One technique for determining whether capture has occurred is monitoring the myocardial electrogram (EGM) received on the cardiac pacing and sensing electrodes. Heart activity is monitored by the cardiac stimulation device by keeping track of the stimulation pulses delivered to the heart and examining the EGM signals for evidence of depolarization or contraction of muscle tissue (myocardial tissue) of the heart immediately following stimulation delivery. Through sampling and signal processing algorithms, the presence of an “evoked response”, either an intracardiac P-wave or R-wave, following a pacing pulse can be determined. The “evoked response” is the depolarization of the heart tissue in response to a pacing pulse, in contrast to the “intrinsic response” which is the depolarization of the heart tissue in response to the heart's natural pacemaking function. Detection of an evoked response indicates capture was achieved.
However, it is for several reasons very difficult to detect a true evoked response. One problem commonly encountered during capture verification is “fusion.” Fusion occurs when a pacing pulse is delivered such that the evoked response occurs coincidentally with an intrinsic depolarization. The evoked signal may be absent or altered preventing correct capture detection by the pacemaker's capture detection algorithm. A loss of capture may be indicated when capture is in fact present, an undesirable situation that will cause the pacemaker to unnecessarily deliver a high-energy back-up pacing pulse, and to invoke the threshold testing function in a chamber of the heart.

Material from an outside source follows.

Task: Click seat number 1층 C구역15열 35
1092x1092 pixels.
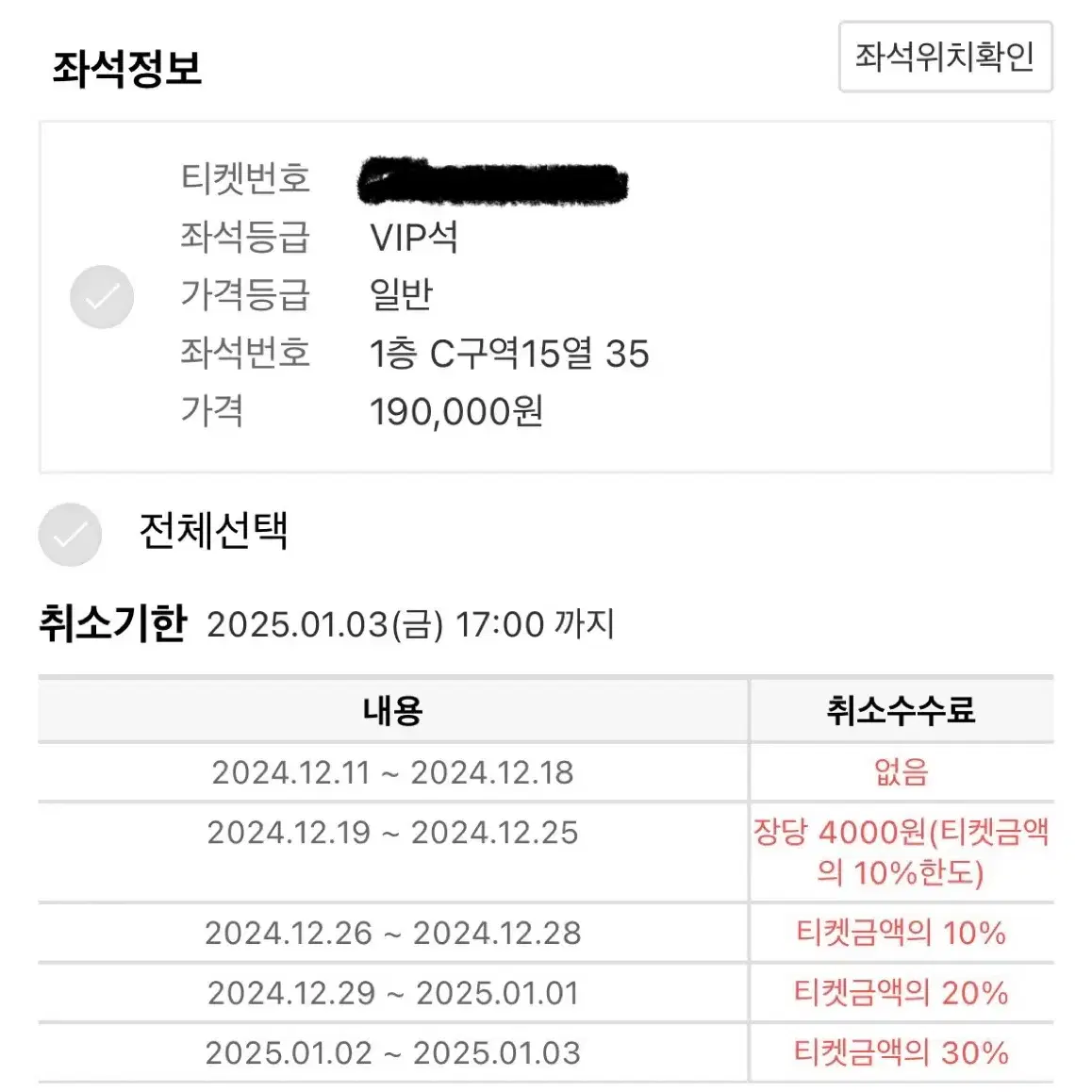Action: coord(509,354)
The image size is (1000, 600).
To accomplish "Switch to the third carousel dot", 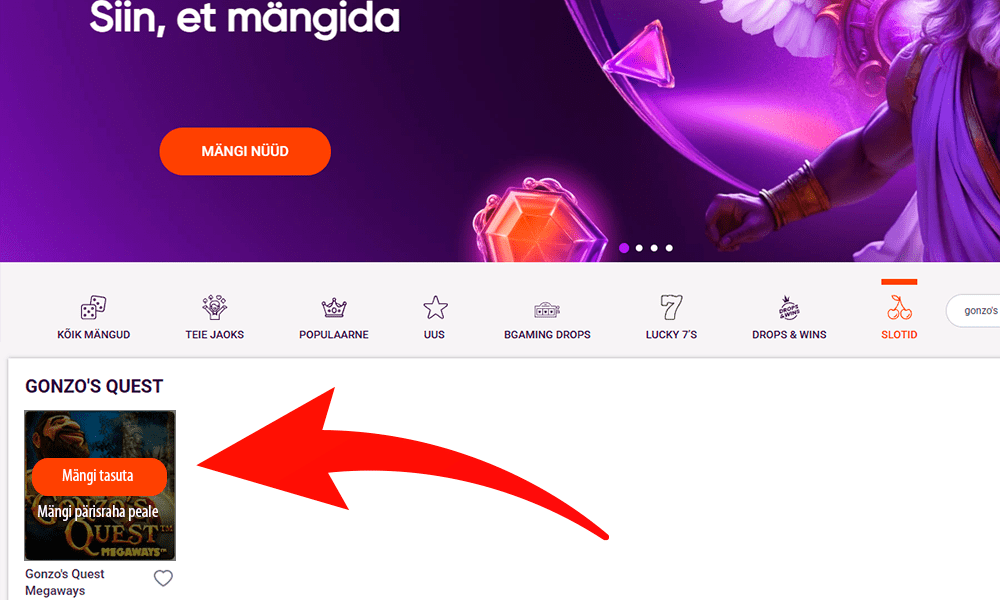I will 654,248.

An even more adverse affect of fusion is when fusion occurs during a threshold test causing an erroneously high threshold result. Automatic adjustment of the pacing pulse energy to this higher output will waste battery energy until the next threshold test is initiated. In extreme situations, fusion could persist throughout a threshold test, driving the pacing energy output to a maximum level.
A common practice in minimizing the likelihood of fusion during a threshold test is temporarily changing stimulation parameters, e.g. base pacing rate and/or the atrio-ventricular delay. Increasing the pacing rate a given level above the sensed rate during the threshold test decreases the likelihood that the pacing pulse will be delivered coincidentally with an intrinsic response. During dual chamber pacing, the atrio-ventricular (AV) delay can be shortened such that pacing in the ventricle will safely occur earlier than the anticipated intrinsic ventricular response. However, while changing stimulation parameters may lessen the chance of fusion occurring during a threshold test, it does not guarantee that fusion will not occur.
One method of performing a threshold test is to start at a pacing pulse energy at which capture is already occurring, i.e. supra-threshold, and progressively decrement pulse energy until capture is lost. The lowest pulse energy at which capture is maintained is deemed the threshold value. Another method of performing a threshold test is to start at a sub-threshold pulse energy and progressively increment pulse energy until capture is achieved. Again, the lowest pulse energy at which capture is maintained is considered the threshold value.